(Stored items from a collection)
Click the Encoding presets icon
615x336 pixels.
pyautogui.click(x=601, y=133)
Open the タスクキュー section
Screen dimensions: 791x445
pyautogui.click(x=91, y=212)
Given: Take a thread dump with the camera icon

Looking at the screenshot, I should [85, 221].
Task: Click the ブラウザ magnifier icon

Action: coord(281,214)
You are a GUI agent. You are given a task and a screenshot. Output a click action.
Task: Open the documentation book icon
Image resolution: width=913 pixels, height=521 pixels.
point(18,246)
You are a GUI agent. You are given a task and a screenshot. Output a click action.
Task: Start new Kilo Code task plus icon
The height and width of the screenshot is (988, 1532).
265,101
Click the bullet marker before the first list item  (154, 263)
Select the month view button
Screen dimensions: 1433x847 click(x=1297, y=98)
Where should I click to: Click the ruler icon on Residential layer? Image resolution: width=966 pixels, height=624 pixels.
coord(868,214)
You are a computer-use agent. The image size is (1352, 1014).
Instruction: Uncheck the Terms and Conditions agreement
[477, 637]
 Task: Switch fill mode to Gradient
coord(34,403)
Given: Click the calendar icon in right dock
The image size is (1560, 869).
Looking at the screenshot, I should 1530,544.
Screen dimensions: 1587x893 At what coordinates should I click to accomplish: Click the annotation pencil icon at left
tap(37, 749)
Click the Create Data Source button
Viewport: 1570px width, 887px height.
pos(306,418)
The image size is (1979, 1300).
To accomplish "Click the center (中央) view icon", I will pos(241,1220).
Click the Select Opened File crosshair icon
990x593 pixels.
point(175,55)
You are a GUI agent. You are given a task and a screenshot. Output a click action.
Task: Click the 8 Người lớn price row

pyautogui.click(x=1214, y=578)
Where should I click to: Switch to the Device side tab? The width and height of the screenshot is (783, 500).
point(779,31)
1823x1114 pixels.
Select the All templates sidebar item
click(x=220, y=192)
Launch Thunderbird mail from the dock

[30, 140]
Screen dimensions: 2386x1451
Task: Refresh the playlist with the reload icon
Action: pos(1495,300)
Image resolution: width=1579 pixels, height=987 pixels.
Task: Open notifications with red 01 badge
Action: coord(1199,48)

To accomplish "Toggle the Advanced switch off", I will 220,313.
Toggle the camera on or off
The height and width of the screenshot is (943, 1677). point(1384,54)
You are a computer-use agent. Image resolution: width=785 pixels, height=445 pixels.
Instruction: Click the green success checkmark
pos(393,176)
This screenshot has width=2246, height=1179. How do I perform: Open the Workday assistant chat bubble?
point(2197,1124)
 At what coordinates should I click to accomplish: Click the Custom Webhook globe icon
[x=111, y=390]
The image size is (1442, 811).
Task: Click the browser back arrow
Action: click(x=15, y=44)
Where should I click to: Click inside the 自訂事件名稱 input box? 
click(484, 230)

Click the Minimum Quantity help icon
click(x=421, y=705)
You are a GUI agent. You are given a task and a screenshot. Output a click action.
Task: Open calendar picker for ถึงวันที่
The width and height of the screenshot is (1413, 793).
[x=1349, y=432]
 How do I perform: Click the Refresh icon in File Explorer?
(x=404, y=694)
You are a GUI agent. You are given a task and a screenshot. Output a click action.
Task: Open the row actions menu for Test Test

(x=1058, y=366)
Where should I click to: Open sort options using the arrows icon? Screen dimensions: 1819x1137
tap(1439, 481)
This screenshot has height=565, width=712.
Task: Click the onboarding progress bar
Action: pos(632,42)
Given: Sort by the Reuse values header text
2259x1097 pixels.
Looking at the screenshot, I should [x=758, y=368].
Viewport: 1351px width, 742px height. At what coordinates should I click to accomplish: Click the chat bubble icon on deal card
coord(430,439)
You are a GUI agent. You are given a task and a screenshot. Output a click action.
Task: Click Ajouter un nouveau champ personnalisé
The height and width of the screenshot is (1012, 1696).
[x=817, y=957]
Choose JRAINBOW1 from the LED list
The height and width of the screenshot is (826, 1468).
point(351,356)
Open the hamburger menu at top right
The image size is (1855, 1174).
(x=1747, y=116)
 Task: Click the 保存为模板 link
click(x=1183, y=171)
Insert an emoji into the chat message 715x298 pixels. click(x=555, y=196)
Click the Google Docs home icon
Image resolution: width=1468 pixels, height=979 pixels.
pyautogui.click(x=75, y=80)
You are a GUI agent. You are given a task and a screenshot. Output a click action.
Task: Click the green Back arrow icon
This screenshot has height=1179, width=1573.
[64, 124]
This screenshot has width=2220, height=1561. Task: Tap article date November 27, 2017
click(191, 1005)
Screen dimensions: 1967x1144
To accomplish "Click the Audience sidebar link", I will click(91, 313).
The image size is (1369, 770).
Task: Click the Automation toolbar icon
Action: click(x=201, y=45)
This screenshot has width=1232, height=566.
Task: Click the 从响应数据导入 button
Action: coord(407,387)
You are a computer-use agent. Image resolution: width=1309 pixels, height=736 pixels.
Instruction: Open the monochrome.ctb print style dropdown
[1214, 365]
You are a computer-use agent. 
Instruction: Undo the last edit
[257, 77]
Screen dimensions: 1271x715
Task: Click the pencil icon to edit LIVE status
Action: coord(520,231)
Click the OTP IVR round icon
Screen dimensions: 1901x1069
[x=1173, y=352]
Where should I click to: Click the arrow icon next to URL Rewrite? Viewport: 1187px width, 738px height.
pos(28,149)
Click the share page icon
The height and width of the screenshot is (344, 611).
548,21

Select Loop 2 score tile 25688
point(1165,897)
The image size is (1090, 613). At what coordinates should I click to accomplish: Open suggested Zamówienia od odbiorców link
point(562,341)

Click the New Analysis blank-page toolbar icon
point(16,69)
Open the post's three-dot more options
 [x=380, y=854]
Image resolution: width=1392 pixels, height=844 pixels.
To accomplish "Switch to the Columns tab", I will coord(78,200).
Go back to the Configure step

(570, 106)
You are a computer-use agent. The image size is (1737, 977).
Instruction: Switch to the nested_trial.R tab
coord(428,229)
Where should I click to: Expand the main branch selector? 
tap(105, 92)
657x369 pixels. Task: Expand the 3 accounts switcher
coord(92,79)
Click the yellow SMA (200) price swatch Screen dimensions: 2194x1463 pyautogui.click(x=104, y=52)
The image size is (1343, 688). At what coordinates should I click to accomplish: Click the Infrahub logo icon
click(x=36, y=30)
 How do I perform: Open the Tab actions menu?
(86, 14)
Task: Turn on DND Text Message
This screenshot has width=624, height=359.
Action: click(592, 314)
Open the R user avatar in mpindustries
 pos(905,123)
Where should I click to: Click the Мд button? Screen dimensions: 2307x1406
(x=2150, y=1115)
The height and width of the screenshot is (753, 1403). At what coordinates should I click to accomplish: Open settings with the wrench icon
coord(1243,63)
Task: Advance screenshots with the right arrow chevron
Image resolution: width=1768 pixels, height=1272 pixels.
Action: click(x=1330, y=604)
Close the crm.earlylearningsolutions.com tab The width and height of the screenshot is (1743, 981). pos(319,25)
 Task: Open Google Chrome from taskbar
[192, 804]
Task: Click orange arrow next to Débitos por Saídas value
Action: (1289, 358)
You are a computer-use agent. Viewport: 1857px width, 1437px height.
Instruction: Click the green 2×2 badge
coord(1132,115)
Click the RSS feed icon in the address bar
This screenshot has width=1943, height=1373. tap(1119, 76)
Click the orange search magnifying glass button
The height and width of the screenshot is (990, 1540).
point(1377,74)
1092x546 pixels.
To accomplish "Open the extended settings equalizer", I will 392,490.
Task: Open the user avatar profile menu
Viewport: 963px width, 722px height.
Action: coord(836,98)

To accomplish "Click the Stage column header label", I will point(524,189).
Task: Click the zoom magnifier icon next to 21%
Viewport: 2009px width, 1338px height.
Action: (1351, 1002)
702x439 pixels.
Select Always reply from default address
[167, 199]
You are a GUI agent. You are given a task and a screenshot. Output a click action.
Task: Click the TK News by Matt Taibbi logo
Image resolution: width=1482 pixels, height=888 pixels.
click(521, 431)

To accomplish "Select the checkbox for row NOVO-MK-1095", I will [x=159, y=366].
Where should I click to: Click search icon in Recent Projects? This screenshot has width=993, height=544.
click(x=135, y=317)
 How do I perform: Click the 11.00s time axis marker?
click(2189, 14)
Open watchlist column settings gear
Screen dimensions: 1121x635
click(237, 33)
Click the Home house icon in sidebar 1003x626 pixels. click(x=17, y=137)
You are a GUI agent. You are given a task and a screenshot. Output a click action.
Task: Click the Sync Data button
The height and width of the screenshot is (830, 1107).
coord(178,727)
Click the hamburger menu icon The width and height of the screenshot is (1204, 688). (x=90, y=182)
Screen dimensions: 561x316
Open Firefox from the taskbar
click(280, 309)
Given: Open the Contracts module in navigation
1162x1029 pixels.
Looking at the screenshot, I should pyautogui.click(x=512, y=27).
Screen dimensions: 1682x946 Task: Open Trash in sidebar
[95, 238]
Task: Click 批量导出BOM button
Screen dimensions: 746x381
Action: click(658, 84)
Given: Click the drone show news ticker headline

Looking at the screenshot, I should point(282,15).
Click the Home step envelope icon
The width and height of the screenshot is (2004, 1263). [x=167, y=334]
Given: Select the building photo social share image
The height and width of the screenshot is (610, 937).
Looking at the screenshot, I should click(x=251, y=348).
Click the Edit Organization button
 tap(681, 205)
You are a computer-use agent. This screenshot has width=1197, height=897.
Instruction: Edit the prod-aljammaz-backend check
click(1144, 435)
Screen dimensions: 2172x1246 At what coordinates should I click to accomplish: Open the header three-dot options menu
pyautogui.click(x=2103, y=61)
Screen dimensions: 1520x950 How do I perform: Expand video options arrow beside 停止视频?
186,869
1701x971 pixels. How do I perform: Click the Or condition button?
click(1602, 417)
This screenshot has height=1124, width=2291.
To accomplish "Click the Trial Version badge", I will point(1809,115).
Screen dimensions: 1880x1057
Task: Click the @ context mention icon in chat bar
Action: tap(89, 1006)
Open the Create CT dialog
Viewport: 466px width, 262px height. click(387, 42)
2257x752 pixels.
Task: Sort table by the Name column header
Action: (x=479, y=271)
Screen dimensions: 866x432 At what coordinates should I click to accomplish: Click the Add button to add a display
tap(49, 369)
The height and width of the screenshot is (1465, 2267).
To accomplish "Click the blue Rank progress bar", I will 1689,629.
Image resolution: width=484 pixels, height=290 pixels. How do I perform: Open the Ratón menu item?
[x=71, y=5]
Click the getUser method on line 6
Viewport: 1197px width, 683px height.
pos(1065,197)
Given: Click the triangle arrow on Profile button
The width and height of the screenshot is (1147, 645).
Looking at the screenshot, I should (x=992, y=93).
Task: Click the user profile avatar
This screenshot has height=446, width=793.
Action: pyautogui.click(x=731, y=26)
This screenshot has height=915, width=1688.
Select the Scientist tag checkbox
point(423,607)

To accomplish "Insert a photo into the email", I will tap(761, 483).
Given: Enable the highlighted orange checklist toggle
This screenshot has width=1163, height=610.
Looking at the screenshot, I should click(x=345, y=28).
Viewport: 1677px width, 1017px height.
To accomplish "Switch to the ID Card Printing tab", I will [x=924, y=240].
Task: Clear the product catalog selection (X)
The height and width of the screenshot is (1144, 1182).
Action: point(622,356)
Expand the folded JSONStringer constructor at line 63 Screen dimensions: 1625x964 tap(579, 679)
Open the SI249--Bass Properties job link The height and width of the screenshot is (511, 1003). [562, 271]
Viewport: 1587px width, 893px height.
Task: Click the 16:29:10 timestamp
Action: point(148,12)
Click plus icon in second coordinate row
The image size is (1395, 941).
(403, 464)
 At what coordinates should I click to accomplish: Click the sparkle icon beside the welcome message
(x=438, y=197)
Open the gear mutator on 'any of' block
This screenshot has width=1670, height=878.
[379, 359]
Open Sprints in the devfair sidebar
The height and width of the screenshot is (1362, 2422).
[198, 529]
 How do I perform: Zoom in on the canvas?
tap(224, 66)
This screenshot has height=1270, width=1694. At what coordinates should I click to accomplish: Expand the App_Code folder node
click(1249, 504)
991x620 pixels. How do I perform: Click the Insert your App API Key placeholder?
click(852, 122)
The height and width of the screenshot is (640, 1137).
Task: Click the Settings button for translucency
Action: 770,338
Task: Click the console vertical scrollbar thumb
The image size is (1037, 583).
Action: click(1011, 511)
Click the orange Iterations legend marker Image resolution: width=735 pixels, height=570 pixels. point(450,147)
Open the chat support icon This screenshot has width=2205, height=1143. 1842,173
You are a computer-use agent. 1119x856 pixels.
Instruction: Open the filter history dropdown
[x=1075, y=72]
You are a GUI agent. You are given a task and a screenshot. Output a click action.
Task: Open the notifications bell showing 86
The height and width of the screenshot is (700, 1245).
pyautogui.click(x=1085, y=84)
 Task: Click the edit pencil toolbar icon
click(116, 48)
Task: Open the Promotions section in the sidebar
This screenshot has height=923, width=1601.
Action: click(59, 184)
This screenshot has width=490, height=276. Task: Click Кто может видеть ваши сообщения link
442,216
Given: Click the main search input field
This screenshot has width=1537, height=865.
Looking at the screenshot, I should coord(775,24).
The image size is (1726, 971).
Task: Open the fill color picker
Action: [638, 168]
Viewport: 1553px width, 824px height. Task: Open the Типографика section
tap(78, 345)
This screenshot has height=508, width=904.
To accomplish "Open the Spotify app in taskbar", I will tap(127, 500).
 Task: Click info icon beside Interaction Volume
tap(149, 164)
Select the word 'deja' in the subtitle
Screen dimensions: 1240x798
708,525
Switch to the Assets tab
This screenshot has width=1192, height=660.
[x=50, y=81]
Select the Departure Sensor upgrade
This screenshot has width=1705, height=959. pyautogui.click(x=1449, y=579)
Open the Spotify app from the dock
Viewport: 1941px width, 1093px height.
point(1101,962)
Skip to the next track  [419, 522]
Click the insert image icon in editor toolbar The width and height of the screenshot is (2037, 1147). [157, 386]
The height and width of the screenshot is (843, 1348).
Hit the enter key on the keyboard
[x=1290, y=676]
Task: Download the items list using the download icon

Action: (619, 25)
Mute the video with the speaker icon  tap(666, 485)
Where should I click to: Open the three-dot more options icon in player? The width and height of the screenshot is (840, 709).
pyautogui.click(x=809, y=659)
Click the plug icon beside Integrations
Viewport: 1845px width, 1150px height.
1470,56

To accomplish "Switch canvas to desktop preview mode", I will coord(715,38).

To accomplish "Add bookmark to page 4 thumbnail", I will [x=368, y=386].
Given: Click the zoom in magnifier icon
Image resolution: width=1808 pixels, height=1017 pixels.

WORK TASK: Each line above that has the word "hamburger" should be copied.

YOUR SOLUTION:
Open the hamburger menu at top right
Click the hamburger menu icon The width and height of the screenshot is (1204, 688). (x=90, y=182)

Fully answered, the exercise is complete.